----- Provided material -----

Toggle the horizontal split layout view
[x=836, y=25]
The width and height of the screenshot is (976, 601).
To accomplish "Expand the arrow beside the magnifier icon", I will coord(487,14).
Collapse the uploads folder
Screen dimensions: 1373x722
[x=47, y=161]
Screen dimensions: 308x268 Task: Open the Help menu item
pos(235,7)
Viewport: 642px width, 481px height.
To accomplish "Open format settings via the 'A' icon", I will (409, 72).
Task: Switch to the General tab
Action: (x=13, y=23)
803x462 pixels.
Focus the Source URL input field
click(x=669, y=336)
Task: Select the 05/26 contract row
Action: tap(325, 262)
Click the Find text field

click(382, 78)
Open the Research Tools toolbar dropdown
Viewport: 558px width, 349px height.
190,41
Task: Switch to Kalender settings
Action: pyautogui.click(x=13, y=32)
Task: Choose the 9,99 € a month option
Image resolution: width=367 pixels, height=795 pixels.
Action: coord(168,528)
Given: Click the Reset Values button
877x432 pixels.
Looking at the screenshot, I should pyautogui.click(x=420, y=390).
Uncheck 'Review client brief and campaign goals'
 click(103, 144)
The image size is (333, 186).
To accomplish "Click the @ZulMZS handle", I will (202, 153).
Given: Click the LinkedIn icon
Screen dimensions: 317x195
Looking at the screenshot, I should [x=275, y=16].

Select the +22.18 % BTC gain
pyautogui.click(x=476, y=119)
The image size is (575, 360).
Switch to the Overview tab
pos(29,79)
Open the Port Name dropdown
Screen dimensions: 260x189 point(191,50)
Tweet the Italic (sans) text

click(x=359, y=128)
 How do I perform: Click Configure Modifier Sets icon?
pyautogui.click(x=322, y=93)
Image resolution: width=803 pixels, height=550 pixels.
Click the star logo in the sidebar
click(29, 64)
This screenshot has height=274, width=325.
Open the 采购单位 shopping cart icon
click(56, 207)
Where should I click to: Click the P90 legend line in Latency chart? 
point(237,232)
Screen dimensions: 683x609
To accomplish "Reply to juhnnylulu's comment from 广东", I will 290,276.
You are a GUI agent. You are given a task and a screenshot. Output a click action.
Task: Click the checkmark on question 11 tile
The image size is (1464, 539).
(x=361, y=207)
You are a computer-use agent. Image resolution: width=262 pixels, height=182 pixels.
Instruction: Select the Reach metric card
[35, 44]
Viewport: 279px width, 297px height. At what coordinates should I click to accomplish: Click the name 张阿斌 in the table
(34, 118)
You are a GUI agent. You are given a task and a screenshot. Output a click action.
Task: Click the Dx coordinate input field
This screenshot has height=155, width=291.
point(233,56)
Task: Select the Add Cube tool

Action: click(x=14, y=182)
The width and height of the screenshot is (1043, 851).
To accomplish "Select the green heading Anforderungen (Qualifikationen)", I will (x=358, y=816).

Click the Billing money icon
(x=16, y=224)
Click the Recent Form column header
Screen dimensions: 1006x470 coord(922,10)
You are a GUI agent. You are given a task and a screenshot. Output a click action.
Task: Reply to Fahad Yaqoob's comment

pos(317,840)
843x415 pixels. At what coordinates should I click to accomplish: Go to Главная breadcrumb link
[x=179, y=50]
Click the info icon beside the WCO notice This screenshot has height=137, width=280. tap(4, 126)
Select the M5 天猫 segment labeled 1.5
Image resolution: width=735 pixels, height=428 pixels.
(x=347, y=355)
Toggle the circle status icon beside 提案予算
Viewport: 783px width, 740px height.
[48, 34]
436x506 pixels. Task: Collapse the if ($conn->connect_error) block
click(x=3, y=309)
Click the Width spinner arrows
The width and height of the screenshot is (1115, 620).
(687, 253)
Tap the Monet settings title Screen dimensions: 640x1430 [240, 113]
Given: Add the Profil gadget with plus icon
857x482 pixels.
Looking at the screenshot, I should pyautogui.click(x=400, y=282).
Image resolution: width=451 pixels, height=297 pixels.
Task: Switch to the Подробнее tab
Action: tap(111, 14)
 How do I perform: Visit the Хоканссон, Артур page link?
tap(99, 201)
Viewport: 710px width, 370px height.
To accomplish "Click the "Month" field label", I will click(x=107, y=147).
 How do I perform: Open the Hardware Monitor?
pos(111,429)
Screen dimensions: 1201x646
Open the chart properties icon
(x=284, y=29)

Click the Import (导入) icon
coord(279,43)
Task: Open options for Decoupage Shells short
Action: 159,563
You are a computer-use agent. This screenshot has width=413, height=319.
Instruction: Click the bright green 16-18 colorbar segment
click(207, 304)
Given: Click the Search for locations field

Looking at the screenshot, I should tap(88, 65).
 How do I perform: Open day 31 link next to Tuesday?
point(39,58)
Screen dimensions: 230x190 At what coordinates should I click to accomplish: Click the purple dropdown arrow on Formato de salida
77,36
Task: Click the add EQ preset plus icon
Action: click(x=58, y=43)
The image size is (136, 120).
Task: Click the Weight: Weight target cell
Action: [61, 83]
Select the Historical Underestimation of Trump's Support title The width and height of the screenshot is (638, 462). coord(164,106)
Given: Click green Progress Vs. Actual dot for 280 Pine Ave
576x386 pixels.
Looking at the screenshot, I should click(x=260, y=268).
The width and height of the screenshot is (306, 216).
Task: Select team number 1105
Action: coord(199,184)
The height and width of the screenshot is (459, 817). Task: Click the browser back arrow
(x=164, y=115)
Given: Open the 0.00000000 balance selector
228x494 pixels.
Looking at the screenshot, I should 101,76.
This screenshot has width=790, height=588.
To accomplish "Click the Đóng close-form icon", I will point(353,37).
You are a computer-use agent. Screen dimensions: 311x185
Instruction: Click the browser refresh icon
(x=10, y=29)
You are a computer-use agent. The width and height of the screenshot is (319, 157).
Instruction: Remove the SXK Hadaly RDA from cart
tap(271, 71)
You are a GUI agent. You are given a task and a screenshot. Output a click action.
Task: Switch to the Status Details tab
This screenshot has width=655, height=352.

-----

● **What the exercise asks**: In your response, give all the records again with nothing altered.

● **Response area**:
Toggle the horizontal split layout view
[x=836, y=25]
The width and height of the screenshot is (976, 601).
To accomplish "Expand the arrow beside the magnifier icon", I will coord(487,14).
Collapse the uploads folder
Screen dimensions: 1373x722
[x=47, y=161]
Screen dimensions: 308x268 Task: Open the Help menu item
pos(235,7)
Viewport: 642px width, 481px height.
To accomplish "Open format settings via the 'A' icon", I will (409, 72).
Task: Switch to the General tab
Action: (x=13, y=23)
803x462 pixels.
Focus the Source URL input field
click(x=669, y=336)
Task: Select the 05/26 contract row
Action: tap(325, 262)
Click the Find text field

click(382, 78)
Open the Research Tools toolbar dropdown
Viewport: 558px width, 349px height.
190,41
Task: Switch to Kalender settings
Action: pyautogui.click(x=13, y=32)
Task: Choose the 9,99 € a month option
Image resolution: width=367 pixels, height=795 pixels.
Action: coord(168,528)
Given: Click the Reset Values button
877x432 pixels.
Looking at the screenshot, I should pyautogui.click(x=420, y=390).
Uncheck 'Review client brief and campaign goals'
 click(103, 144)
The image size is (333, 186).
To accomplish "Click the @ZulMZS handle", I will (202, 153).
Given: Click the LinkedIn icon
Screen dimensions: 317x195
Looking at the screenshot, I should [x=275, y=16].

Select the +22.18 % BTC gain
pyautogui.click(x=476, y=119)
The image size is (575, 360).
Switch to the Overview tab
pos(29,79)
Open the Port Name dropdown
Screen dimensions: 260x189 point(191,50)
Tweet the Italic (sans) text

click(x=359, y=128)
 How do I perform: Click Configure Modifier Sets icon?
pyautogui.click(x=322, y=93)
Image resolution: width=803 pixels, height=550 pixels.
Click the star logo in the sidebar
click(29, 64)
This screenshot has height=274, width=325.
Open the 采购单位 shopping cart icon
click(56, 207)
Where should I click to: Click the P90 legend line in Latency chart? 
point(237,232)
Screen dimensions: 683x609
To accomplish "Reply to juhnnylulu's comment from 广东", I will 290,276.
You are a GUI agent. You are given a task and a screenshot. Output a click action.
Task: Click the checkmark on question 11 tile
The image size is (1464, 539).
(x=361, y=207)
You are a computer-use agent. Image resolution: width=262 pixels, height=182 pixels.
Instruction: Select the Reach metric card
[35, 44]
Viewport: 279px width, 297px height. At what coordinates should I click to accomplish: Click the name 张阿斌 in the table
(34, 118)
You are a GUI agent. You are given a task and a screenshot. Output a click action.
Task: Click the Dx coordinate input field
This screenshot has height=155, width=291.
point(233,56)
Task: Select the Add Cube tool

Action: click(x=14, y=182)
The width and height of the screenshot is (1043, 851).
To accomplish "Select the green heading Anforderungen (Qualifikationen)", I will (x=358, y=816).

Click the Billing money icon
(x=16, y=224)
Click the Recent Form column header
Screen dimensions: 1006x470 coord(922,10)
You are a GUI agent. You are given a task and a screenshot. Output a click action.
Task: Reply to Fahad Yaqoob's comment

pos(317,840)
843x415 pixels. At what coordinates should I click to accomplish: Go to Главная breadcrumb link
[x=179, y=50]
Click the info icon beside the WCO notice This screenshot has height=137, width=280. tap(4, 126)
Select the M5 天猫 segment labeled 1.5
Image resolution: width=735 pixels, height=428 pixels.
(x=347, y=355)
Toggle the circle status icon beside 提案予算
Viewport: 783px width, 740px height.
[48, 34]
436x506 pixels. Task: Collapse the if ($conn->connect_error) block
click(x=3, y=309)
Click the Width spinner arrows
The width and height of the screenshot is (1115, 620).
(687, 253)
Tap the Monet settings title Screen dimensions: 640x1430 [240, 113]
Given: Add the Profil gadget with plus icon
857x482 pixels.
Looking at the screenshot, I should pyautogui.click(x=400, y=282).
Image resolution: width=451 pixels, height=297 pixels.
Task: Switch to the Подробнее tab
Action: tap(111, 14)
 How do I perform: Visit the Хоканссон, Артур page link?
tap(99, 201)
Viewport: 710px width, 370px height.
To accomplish "Click the "Month" field label", I will click(x=107, y=147).
 How do I perform: Open the Hardware Monitor?
pos(111,429)
Screen dimensions: 1201x646
Open the chart properties icon
(x=284, y=29)

Click the Import (导入) icon
coord(279,43)
Task: Open options for Decoupage Shells short
Action: 159,563
You are a computer-use agent. This screenshot has width=413, height=319.
Instruction: Click the bright green 16-18 colorbar segment
click(207, 304)
Given: Click the Search for locations field

Looking at the screenshot, I should tap(88, 65).
 How do I perform: Open day 31 link next to Tuesday?
point(39,58)
Screen dimensions: 230x190 At what coordinates should I click to accomplish: Click the purple dropdown arrow on Formato de salida
77,36
Task: Click the add EQ preset plus icon
Action: click(x=58, y=43)
The image size is (136, 120).
Task: Click the Weight: Weight target cell
Action: [61, 83]
Select the Historical Underestimation of Trump's Support title The width and height of the screenshot is (638, 462). coord(164,106)
Given: Click green Progress Vs. Actual dot for 280 Pine Ave
576x386 pixels.
Looking at the screenshot, I should click(x=260, y=268).
The width and height of the screenshot is (306, 216).
Task: Select team number 1105
Action: coord(199,184)
The height and width of the screenshot is (459, 817). Task: Click the browser back arrow
(x=164, y=115)
Given: Open the 0.00000000 balance selector
228x494 pixels.
Looking at the screenshot, I should 101,76.
This screenshot has width=790, height=588.
To accomplish "Click the Đóng close-form icon", I will point(353,37).
You are a computer-use agent. Screen dimensions: 311x185
Instruction: Click the browser refresh icon
(x=10, y=29)
You are a computer-use agent. The width and height of the screenshot is (319, 157).
Instruction: Remove the SXK Hadaly RDA from cart
tap(271, 71)
You are a GUI agent. You are given a task and a screenshot. Output a click action.
Task: Switch to the Status Details tab
This screenshot has width=655, height=352.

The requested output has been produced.